## [Excerpt]
Merck & Co.’s (MRK) earnings per share for the second quarter of 2010 came in at 86 cents, 4 cents above the Zacks Consensus Estimate and 3.6% above the year-ago earnings of 83 cents. However, including adjustments, the company reported earnings of 24 cents, well below the year-ago earnings of 74 cents.
Merck reported revenues of $11.35 billion, missing the Zacks Consensus Estimate of $11.5 billion. The US healthcare reform impacted revenues by $44 million in the reported quarter. Revenues in the year-ago period were $5.9 billion. Reported quarter revenues include revenues from Schering-Plough products following Merck’s merger with Schering-Plough on Nov 3, 2009.
Results by Product
Gardasil, Merck’s cervical cancer vaccine, recorded yet another quarter of lower sales. For the reported quarter, Gardasil’s sales came in at $219 million, down 18% year over year. Sales have struggled recently due to the difficulty in penetrating older patients. However, Merck’s ProQuad, MMR II and Varivax vaccines recorded 5% growth with combined sales coming in at $340 million.
Singulair, indicated for the treatment asthma and relief of symptoms of allergic rhinitis, recorded $1.3 billion in sales, flat from the year-ago period. Meanwhile, Remicade sales increased 18% to $669 million.

## [Tasks for this exercise]
• a. From the Merck earnings report, extract the passage that begins with the words containing "Merck & Co.’s" and ends with "Nov 3, 2009.".
• b. Continue the Merck earnings report from the point where it stops.

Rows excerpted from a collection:
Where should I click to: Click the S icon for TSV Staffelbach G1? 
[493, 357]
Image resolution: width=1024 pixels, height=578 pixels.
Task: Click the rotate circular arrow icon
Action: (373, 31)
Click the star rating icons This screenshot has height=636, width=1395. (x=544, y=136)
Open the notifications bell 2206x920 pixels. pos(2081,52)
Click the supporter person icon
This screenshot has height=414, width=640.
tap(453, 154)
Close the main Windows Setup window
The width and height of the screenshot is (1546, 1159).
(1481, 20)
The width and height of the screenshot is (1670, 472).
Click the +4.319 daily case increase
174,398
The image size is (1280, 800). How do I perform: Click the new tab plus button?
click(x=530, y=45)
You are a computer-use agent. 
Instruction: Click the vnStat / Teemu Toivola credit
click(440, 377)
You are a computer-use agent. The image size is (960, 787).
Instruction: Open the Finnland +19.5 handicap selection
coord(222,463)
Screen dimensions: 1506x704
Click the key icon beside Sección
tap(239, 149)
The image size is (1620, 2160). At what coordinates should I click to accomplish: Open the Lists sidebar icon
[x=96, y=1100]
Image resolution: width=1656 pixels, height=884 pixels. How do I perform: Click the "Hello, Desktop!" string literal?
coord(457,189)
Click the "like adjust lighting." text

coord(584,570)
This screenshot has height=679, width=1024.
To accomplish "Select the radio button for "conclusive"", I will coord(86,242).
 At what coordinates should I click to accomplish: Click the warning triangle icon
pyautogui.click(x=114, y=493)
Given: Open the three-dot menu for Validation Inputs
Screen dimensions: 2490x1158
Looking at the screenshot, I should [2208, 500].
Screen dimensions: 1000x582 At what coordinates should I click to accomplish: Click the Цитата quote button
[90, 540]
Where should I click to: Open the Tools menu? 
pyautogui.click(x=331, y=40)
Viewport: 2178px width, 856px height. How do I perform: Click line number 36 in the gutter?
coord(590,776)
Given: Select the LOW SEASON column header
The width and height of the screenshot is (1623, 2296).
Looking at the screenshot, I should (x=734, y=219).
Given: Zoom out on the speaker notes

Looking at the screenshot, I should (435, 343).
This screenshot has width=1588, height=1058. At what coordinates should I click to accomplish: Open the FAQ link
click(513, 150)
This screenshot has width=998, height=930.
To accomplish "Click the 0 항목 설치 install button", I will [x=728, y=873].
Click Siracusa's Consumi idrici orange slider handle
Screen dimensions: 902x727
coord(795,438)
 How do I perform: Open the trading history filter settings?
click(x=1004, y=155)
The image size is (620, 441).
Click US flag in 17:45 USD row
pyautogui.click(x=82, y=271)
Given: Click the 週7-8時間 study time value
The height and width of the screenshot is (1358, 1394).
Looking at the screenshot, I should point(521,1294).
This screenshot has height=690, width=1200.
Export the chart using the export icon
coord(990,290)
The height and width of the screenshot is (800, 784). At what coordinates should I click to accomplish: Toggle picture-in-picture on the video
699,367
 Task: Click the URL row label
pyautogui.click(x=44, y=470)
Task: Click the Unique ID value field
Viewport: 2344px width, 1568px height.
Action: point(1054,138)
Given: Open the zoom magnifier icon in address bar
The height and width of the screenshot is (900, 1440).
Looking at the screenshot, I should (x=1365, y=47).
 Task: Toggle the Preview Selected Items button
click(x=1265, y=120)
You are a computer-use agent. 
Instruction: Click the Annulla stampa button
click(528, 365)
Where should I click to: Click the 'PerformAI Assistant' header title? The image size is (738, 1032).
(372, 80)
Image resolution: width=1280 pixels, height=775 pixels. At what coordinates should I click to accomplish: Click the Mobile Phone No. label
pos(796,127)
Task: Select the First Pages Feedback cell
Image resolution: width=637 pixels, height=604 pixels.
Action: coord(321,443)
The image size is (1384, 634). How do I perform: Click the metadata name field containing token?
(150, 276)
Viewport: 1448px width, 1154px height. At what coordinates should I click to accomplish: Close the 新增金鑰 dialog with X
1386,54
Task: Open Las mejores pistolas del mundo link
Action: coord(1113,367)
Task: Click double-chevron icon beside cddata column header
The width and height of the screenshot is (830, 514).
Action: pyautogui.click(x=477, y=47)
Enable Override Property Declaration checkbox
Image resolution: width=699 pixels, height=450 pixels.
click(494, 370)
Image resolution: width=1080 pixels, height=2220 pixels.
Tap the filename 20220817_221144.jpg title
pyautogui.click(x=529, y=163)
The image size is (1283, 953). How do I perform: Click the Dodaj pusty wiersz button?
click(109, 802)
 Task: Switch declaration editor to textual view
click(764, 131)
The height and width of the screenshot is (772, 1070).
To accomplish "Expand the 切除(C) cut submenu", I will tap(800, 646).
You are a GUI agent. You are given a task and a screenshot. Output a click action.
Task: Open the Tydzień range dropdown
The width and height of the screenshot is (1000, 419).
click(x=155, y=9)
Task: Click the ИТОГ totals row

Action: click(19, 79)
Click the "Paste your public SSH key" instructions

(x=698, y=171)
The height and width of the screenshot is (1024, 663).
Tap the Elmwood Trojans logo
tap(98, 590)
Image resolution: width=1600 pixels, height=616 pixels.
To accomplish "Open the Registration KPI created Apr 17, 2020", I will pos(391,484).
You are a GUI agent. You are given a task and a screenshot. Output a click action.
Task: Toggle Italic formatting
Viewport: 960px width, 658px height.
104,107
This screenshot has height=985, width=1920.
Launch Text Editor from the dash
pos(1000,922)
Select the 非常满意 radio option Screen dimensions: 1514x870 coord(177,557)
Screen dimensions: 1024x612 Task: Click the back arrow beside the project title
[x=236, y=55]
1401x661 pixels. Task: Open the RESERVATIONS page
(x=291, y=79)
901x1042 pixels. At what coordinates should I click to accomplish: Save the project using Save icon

## [Task-by-task answers]
• a.
Merck & Co.’s (MRK) earnings per share for the second quarter of 2010 came in at 86 cents, 4 cents above the Zacks Consensus Estimate and 3.6% above the year-ago earnings of 83 cents. However, including adjustments, the company reported earnings of 24 cents, well below the year-ago earnings of 74 cents.
Merck reported revenues of $11.35 billion, missing the Zacks Consensus Estimate of $11.5 billion. The US healthcare reform impacted revenues by $44 million in the reported quarter. Revenues in the year-ago period were $5.9 billion. Reported quarter revenues include revenues from Schering-Plough products following Merck’s merger with Schering-Plough on Nov 3, 2009.

• b.
Cardiovascular franchise sales, primarily consisting of Vytorin and Zetia, came in at $1.1 billion.
Isentress, the company’s product for HIV infection, recorded an increase of 55% to $267 million during the reported quarter. Isentress’ label was expanded in both Europe and the US in 2009 to include its use as a combination therapy for previously untreated patients. As a result, we expect the drug to record increased sales in the forthcoming period.
As expected, Merck’s antihypertensive medicines, Cozaar and Hyzaar, recorded a 46% decline in sales to $485 million during the quarter. The decline was expected as these drugs lost market exclusivity in the US in April and in major European markets during the first quarter.
The diabetes franchise, consisting of Januvia and Janumet, continued to perform well. While Januvia sales grew 30% to $600 million, Janumet recorded sales of $218 million, an increase of 41%.
Merck updated its guidance for 2010 and now expects earnings in the range of $3.29 – $3.39 per share on revenues of $45.4 – $46.1 billion. The company earlier guided earnings of $3.27 – $3.41 on revenues of $45.4 – $46.4 billion. The Zacks Consensus Estimate currently stands at $3.37.
The US healthcare reform is expected to hit Merck’s 2010 revenues by $170 million including the first half 2010 impact of $76 million.
Merck expects to retain full rights to Remicade and Simponi. Johnson & Johnson (JNJ) had discovered Remicade and Simponi (golimumab) and had licensed ex-US rights to Schering-Plough (now a part of Merck).
However, Johnson & Johnson believes that Merck’s merger with Schering-Plough has triggered a change-of-control provision in the agreement allowing Johnson & Johnson to reclaim full rights to both drugs. A hearing in the arbitration process is scheduled to commence in September 2010.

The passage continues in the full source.